Avec une infinie délicatesse, Le bleu du caftan de Myriam Touzani tisse un cocon de douceur autour de l’amour, la mort et l’acceptation.
Synopsis : Halim est marié depuis longtemps à Mina, avec qui il tient un magasin traditionnel de caftans dans la médina de Salé, au Maroc. Le couple vit depuis toujours avec le secret d’Halim, son homosexualité qu’il a appris à taire.
Après Adam, le second long de Maryam Touzani
Critique : Dans la torpeur d’une médina marocaine, au cœur d’une boutique remplie de tissus chamarrés, un couple perpétue, entre passion et labeur, un art artisanal en voie de disparition : la confection de caftans traditionnels. Un métier qui valorise la précision et la beauté du travail manuel lové dans un cocon qui sied à ce récit fait de non-dits et de silences suggestifs.

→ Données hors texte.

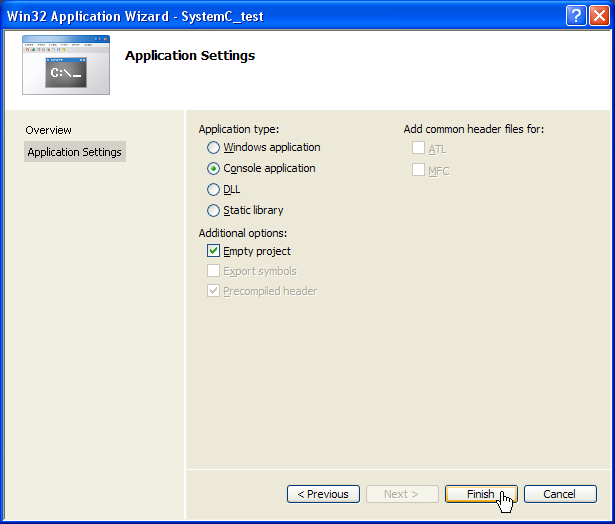The width and height of the screenshot is (615, 524).
Task: Select the DLL application type
Action: click(x=213, y=189)
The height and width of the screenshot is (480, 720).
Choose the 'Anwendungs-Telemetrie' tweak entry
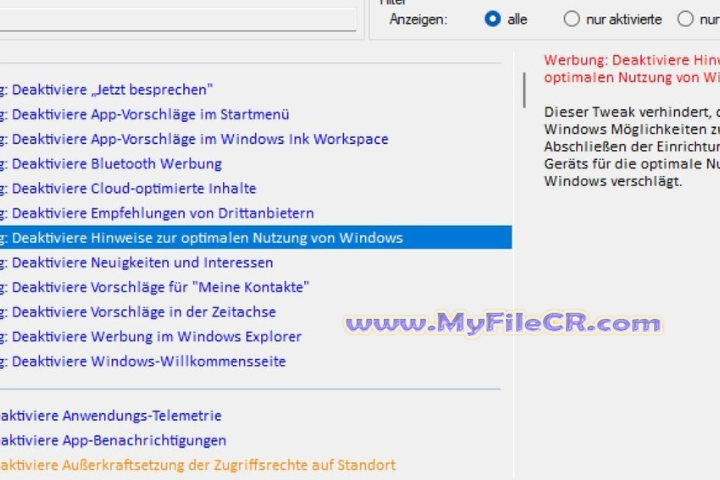coord(110,416)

En 2019, Adam, un film digne et courageux sur la précarité de la condition féminine au Maghreb, plantait déjà son décor au cœur de la médina et faisait aussi appel à la talentueuse Lubna Azabal. Pour ce deuxième long-métrage, la réalisatrice marocaine Maryam Touzani pose avec une même sensibilité un regard sur l’homosexualité dans une société où celle-ci est encore non seulement taboue mais considérée comme un crime. Son choix de placer son récit au cœur d’un trio qui, par son élégance et sa réserve, l’enveloppe dans un écrin de pudeur émouvant, transforme cette prétendue déviance condamnable en un poignant plaidoyer sur la puissance de l’amour au-delà des conventions.
Le bleu du caftan met le couple marocain à l’épreuve de l’envie et de la mort
Dans un premier temps, le couple Mina (Lubna Azabal) / Halim (Saleh Bakri) semble un peu fané, installé dans sa routine. Peu à peu, on devine leur attachement commun à ce métier d’art qui les fait vibrer, leur plaisir à vivre au milieu de la douceur d’étoffes dont ils prennent le plus grand soin comme autant d’objets précieux, leur amour du travail bien fait et de la satisfaction de la clientèle. Plus intimement, on les découvre libres et complices à la terrasse d’un café. La dégustation rituelle de mandarines, les promenades à deux, les petits gestes du quotidien soudent leur union, dont la force ne faiblira jamais puisque celui qui est contraint à mener une vie clandestine par nécessité veillera sa femme avec amour et dévotion jusqu’à ses derniers instants.
Mais tous deux cachent un secret que l’œil de la caméra regarde avec une tendresse bouleversante. Pour Halim, son travail est une passion qu’il essaie à tout prix de sauvegarder. L’arrivée de Youssef, apprenti appliqué, lui donne l’espoir d’une transmission possible jusqu’à ce que cette admiration mutuelle se mue en amour, jetant un trouble subtilement décrit grâce à un jeu de clairs obscurs tapi au creux de ce petit commerce discret, tandis que ravivés par le bleu du caftan et les couleurs vives des costumes en préparation, les visages, perdus dans leur intériorité, s’éclairent d’une vibrante acuité.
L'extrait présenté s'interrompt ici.